• [EXERCISE AIM]: Please write out every record exactly, but keep any images out of it.

--- GIVEN RECORDS Enclosed Below ---

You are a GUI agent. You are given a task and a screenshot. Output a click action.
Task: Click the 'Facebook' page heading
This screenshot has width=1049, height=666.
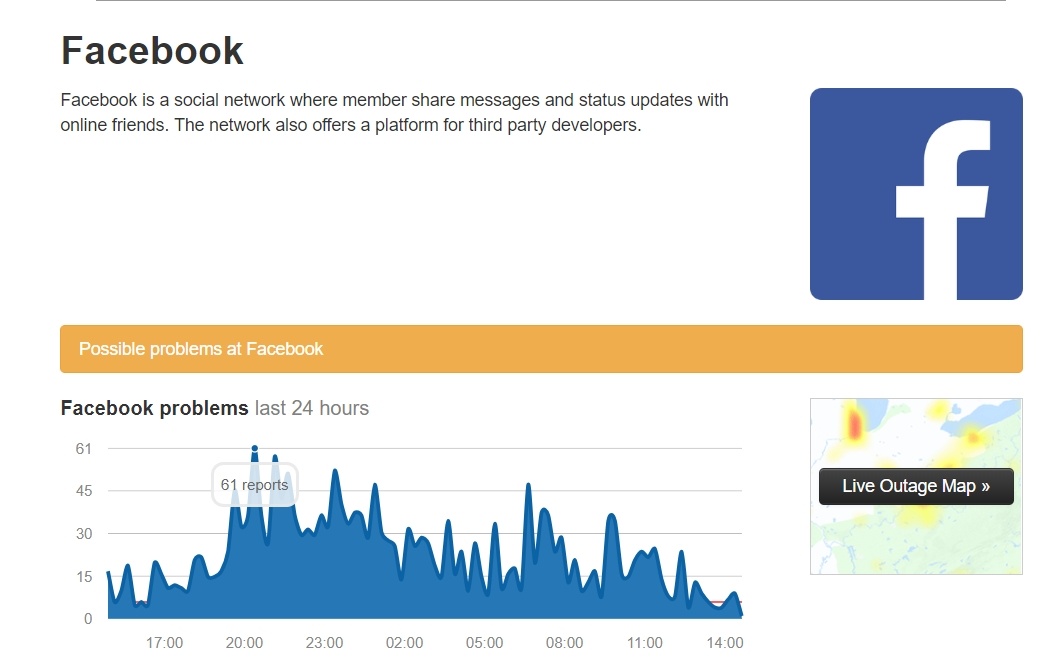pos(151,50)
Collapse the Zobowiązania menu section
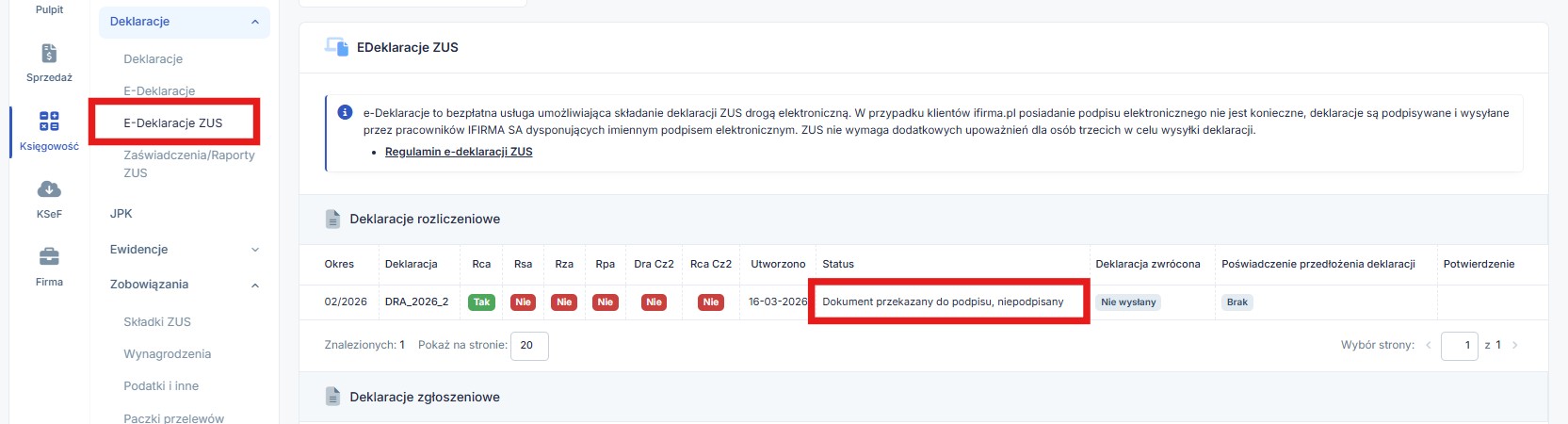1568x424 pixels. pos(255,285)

--- End of Enclosed GIVEN RECORDS ---

• [RESULT]:
You are a GUI agent. You are given a task and a screenshot. Output a click action.
Task: Click the 'Facebook' page heading
This screenshot has width=1049, height=666.
pos(151,50)
Collapse the Zobowiązania menu section
1568x424 pixels. pos(255,285)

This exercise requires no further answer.